Julia Marlowe

(1866-1950)

Sarah Frances Frost (Marlowe’s birth name) was born in England and came to the United States as a child in 1870. Her first stage appearance was in 1878 in Gilbert and Sullivan’s H. M. S. Pinafore. She was always popular with her audiences, and over the years became famous for her roles as Juliet, Viola, Rosalind, Beatrice, and Portia. After a stressful and failed marriage to and divorce from the ambitious actor Robert Taber, in 1904 Marlowe began performing with her second husband-to-be, E. H. Sothern, himself a distinguished Shakespearean. Although Marlowe was already a Broadway star in her own right, and was considered to be the best actress in the country, their first success as a team was in Romeo & Juliet in 1904. Seven years later, they married.

In 1907 she returned with her husband to England and as a member of Sothern’s company excelled in various plays in the company’s Shakespeare repertory. However, much of their major success was on Broadway. For a short time, they introduced Shakespeare to a much wider audience by performing many of his works at affordable prices at the Academy of Music in New York. She and her husband made eleven phonograph recordings of Shakespeare scenes between 1920 and 1921. She performed chiefly in the plays of Shakespeare and worked almost constant until her retirement in 1924. Later in life, George Washington University and Columbia University each conferred upon her honorary doctorate degrees. During her own lifetime, she was the subject of two biographies, one by a John D. Barry (1899) and another by Charles Edward Russell (1926), one of the founders of the NAACP.
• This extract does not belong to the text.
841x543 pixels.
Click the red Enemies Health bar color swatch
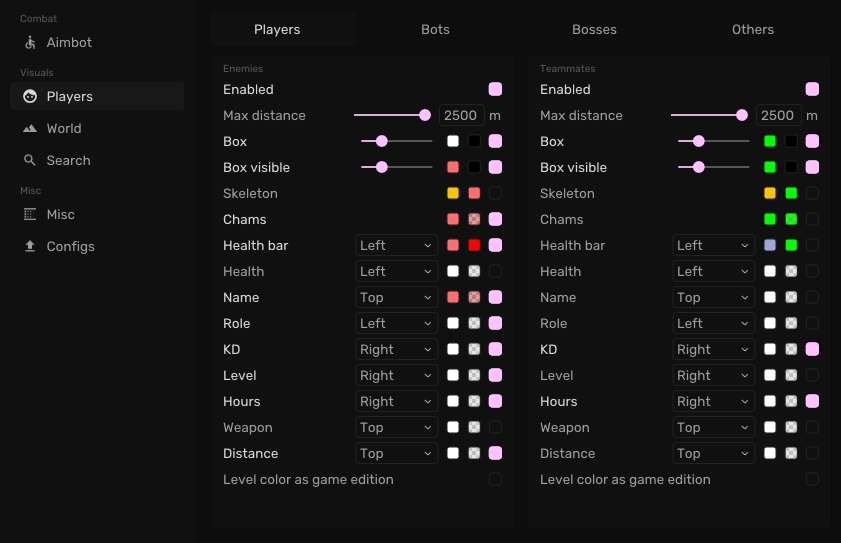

Marlowe became somewhat of a recluse after Sothern died in 1933. They had no children, and she passed away in 1950 at the age of eighty-five.

From around 1895 owned and lived at the mansion at 337 Riverside Drive, New York City. Marlowe financed the townhome with the profits from her many Broadway successes, including both Shakespeare roles and her acclaimed role as Mary Tudor in Paul Kester’s adaptation of When Knighthood Was In Flower.

Marlowe’s stage prowess was well-acknowledged and long-lived. One reporter, in a 1903 edition of The New York Sun, noted of Marlowe: “There is not a woman player in America or in England that is—attractively considered—fit to unlace her shoe.”